--- Data under study Enclosed Below ---

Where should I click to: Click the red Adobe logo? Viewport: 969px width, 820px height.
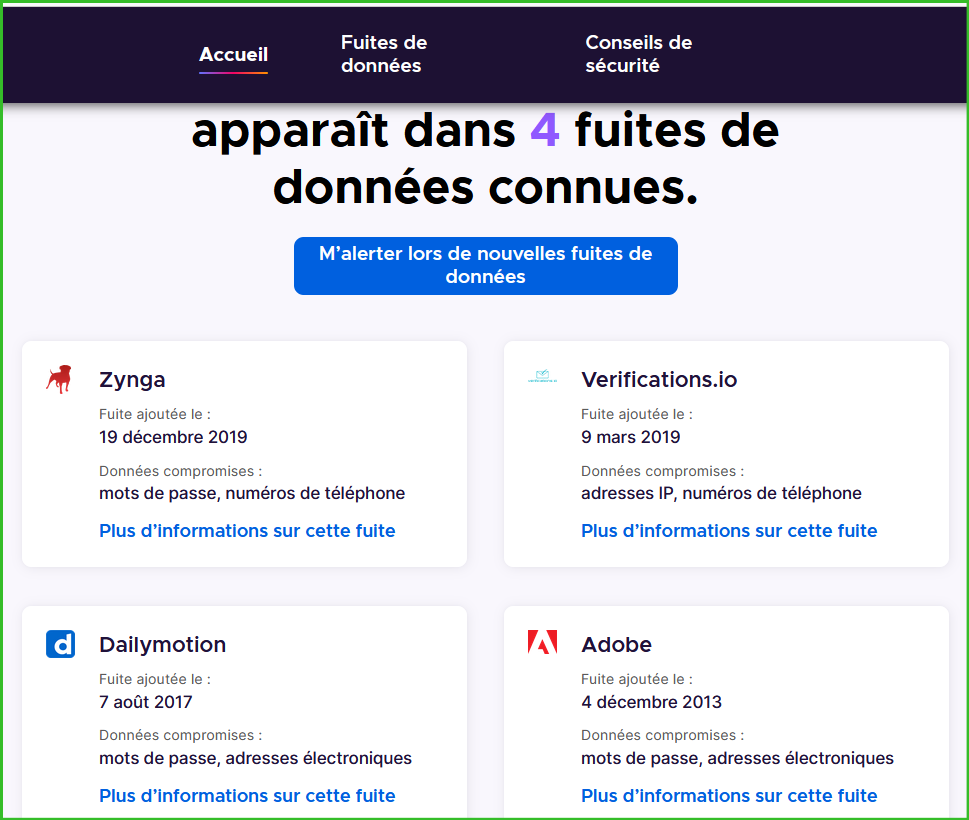pos(542,643)
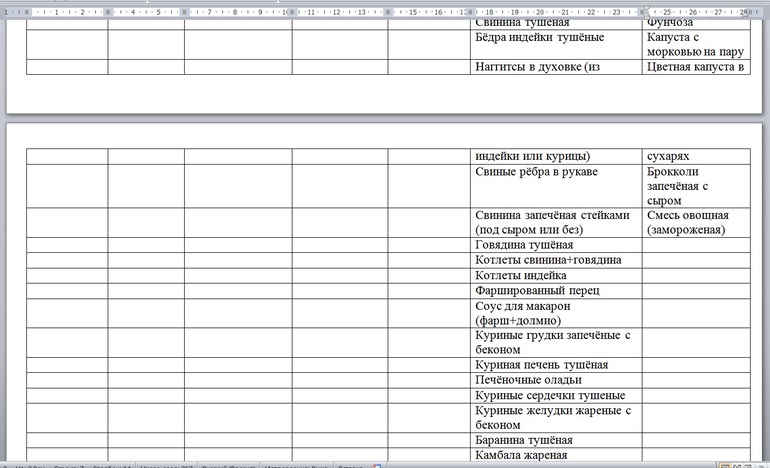
Task: Click 'Котлеты свинина+говядина' table entry
Action: coord(548,260)
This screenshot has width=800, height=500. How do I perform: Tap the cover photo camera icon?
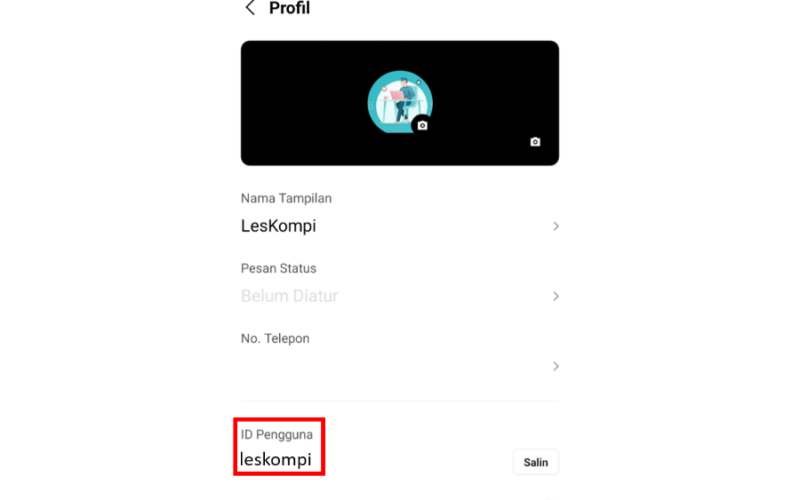(x=535, y=142)
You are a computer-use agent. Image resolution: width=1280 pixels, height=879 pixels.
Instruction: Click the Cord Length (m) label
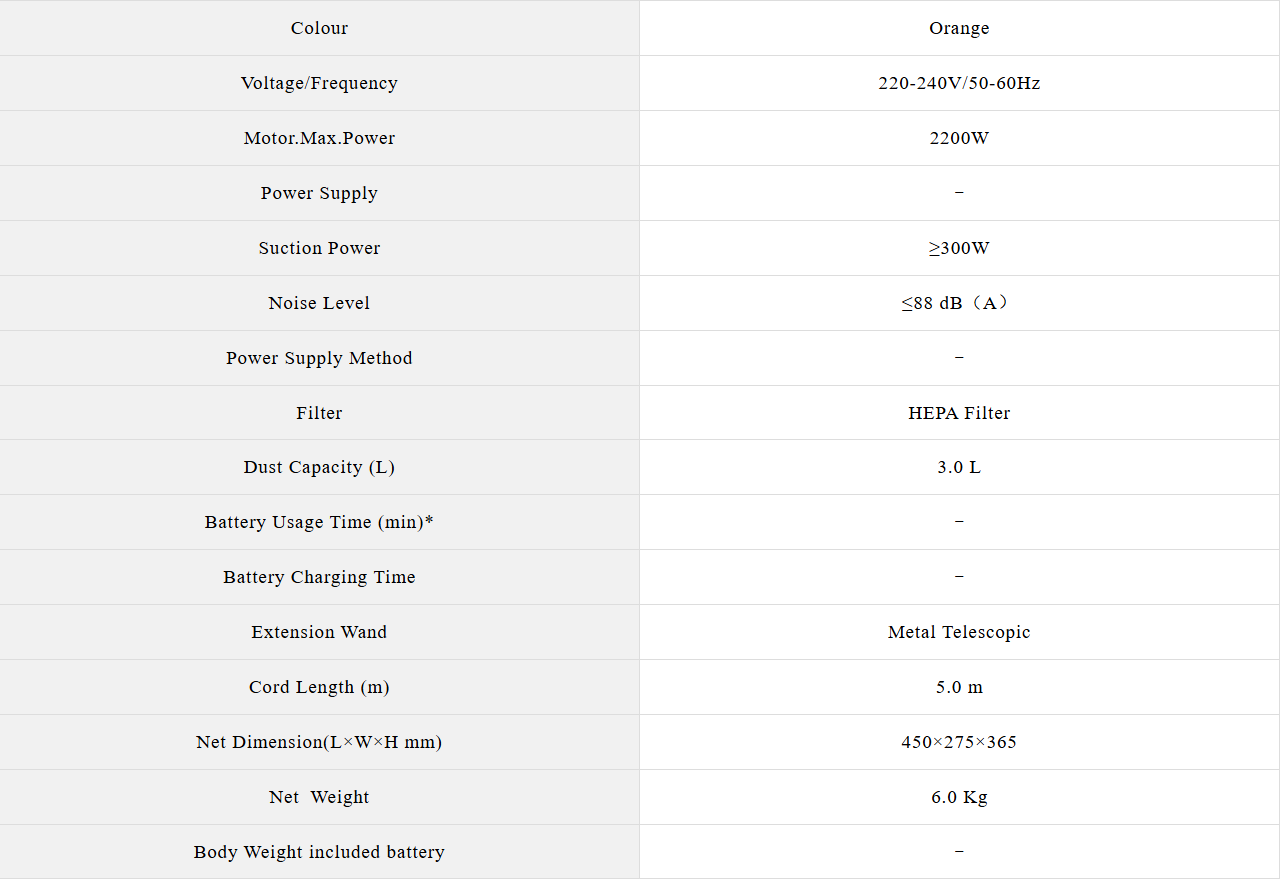319,687
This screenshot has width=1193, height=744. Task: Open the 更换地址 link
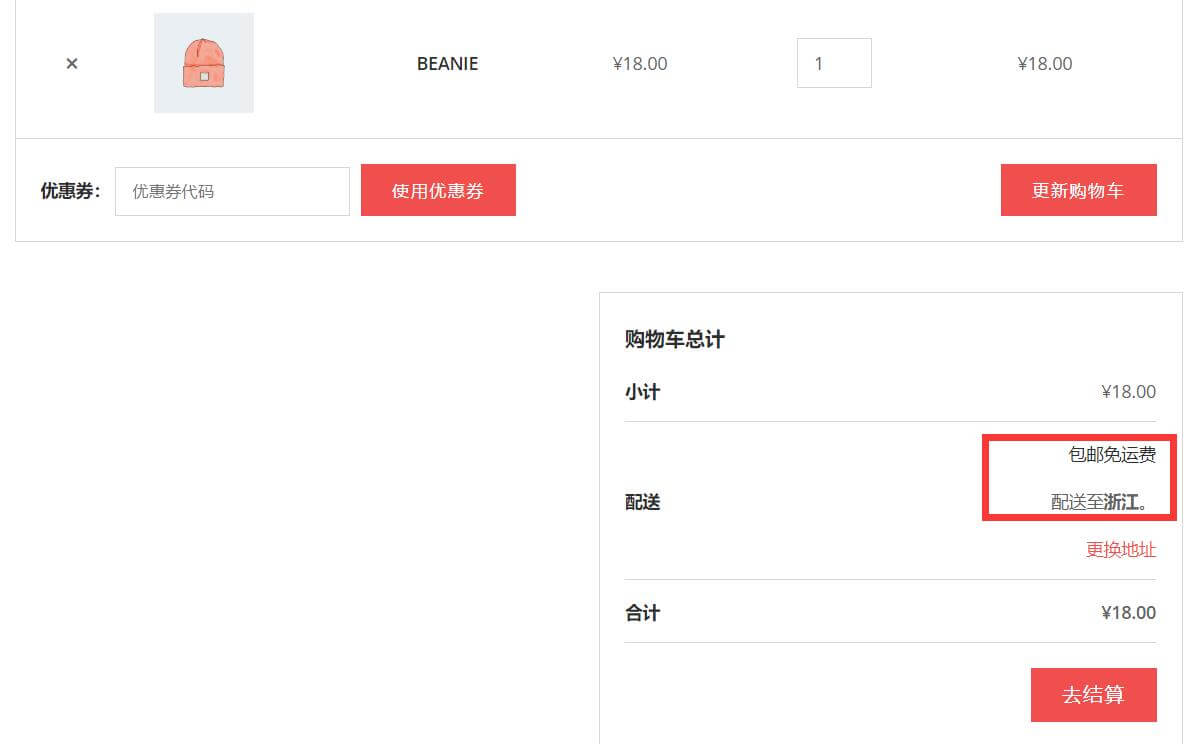click(x=1121, y=550)
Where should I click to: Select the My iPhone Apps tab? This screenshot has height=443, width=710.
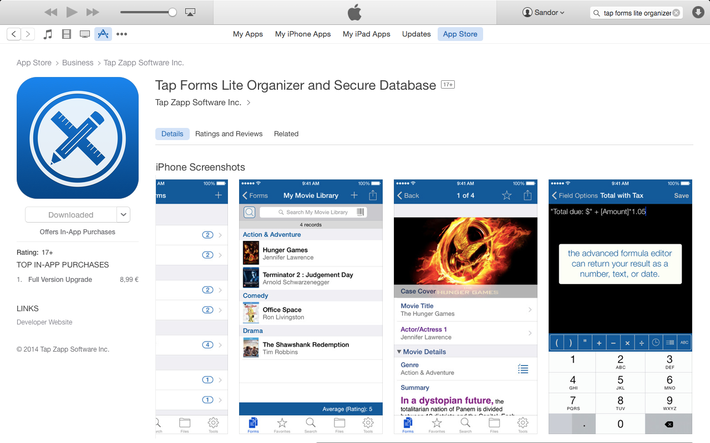click(x=301, y=34)
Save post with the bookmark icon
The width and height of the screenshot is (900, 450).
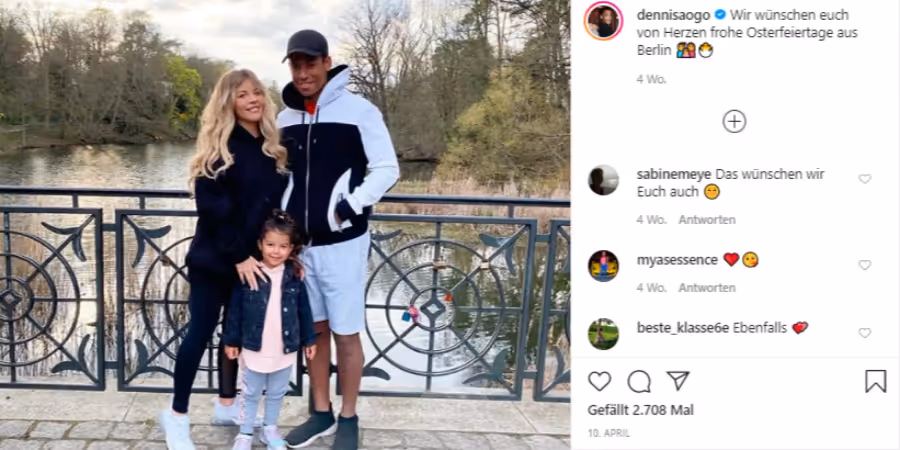[x=875, y=381]
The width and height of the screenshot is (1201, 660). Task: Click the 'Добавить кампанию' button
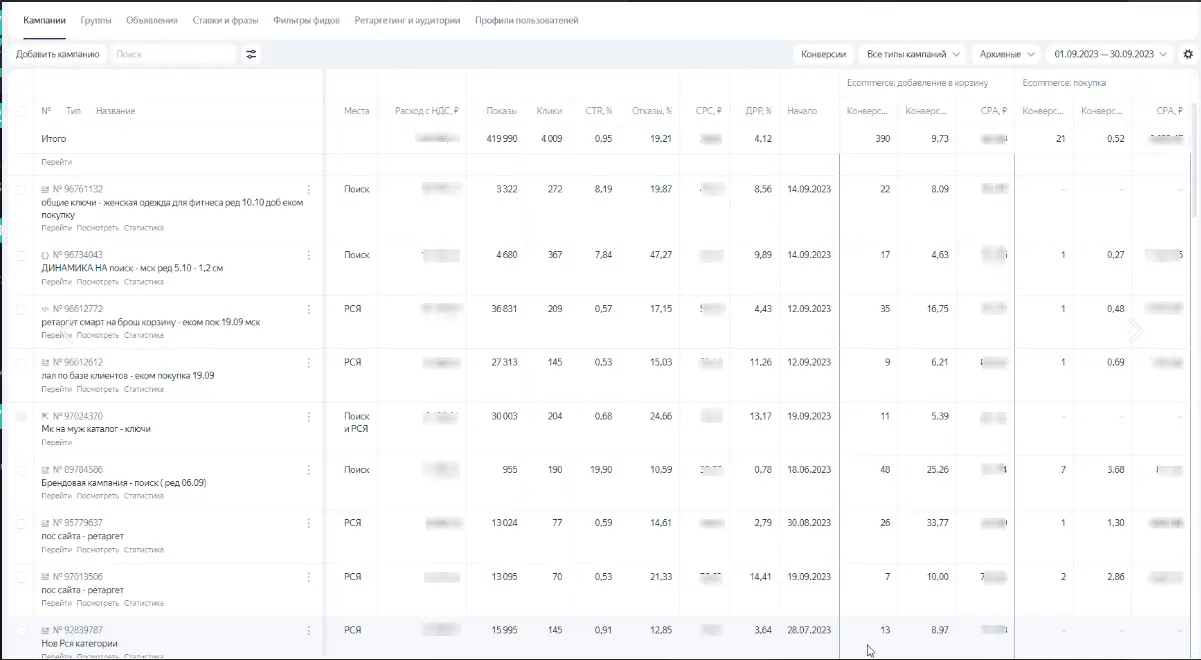(x=57, y=54)
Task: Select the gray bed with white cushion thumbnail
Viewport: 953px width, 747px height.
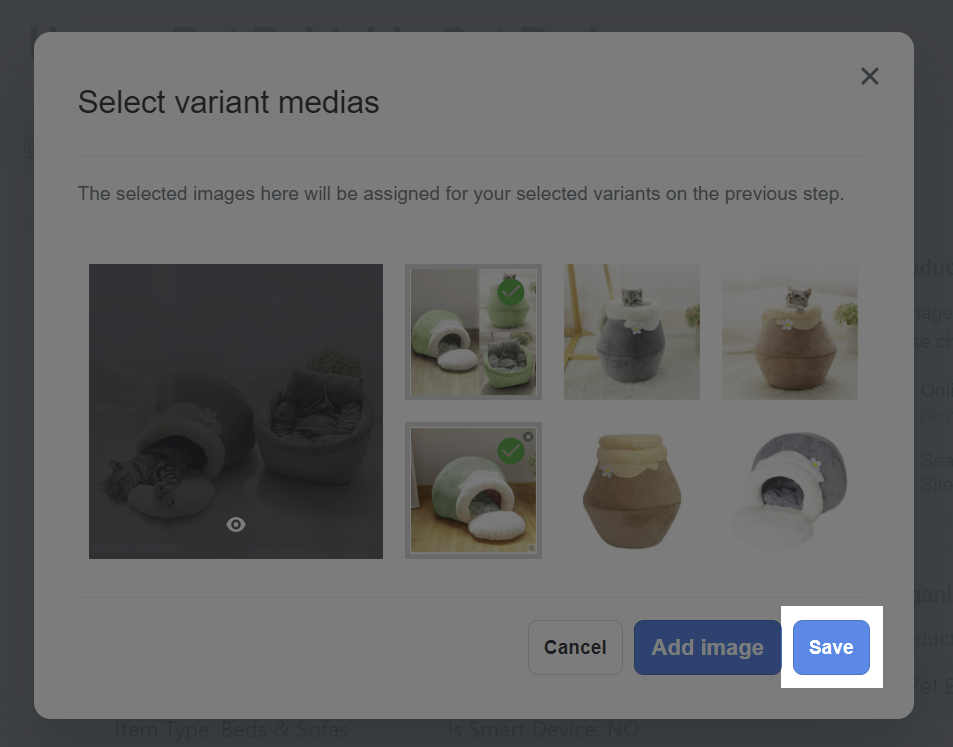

--- End of Enclosed Data under study ---

Return each of the lines exactly as they appear above, with no images.

Where should I click to: Click the red Adobe logo? Viewport: 969px width, 820px height.
pos(542,643)
Task: Click 'Котлеты свинина+говядина' table entry
Action: coord(548,260)
This screenshot has width=800, height=500. How do I perform: Tap the cover photo camera icon?
(x=535, y=142)
You are a computer-use agent. Image resolution: width=1280 pixels, height=879 pixels.
Instruction: Click the Cord Length (m) label
319,687
This screenshot has width=1193, height=744. Task: Open the 更换地址 link
click(x=1121, y=550)
Where should I click to: Select the My iPhone Apps tab? This screenshot has height=443, width=710.
click(x=301, y=34)
Save post with the bookmark icon
The width and height of the screenshot is (900, 450).
[x=875, y=381]
The width and height of the screenshot is (1201, 660). Task: Click the 'Добавить кампанию' button
(x=57, y=54)
Task: Select the gray bed with white cushion thumbnail
Viewport: 953px width, 747px height.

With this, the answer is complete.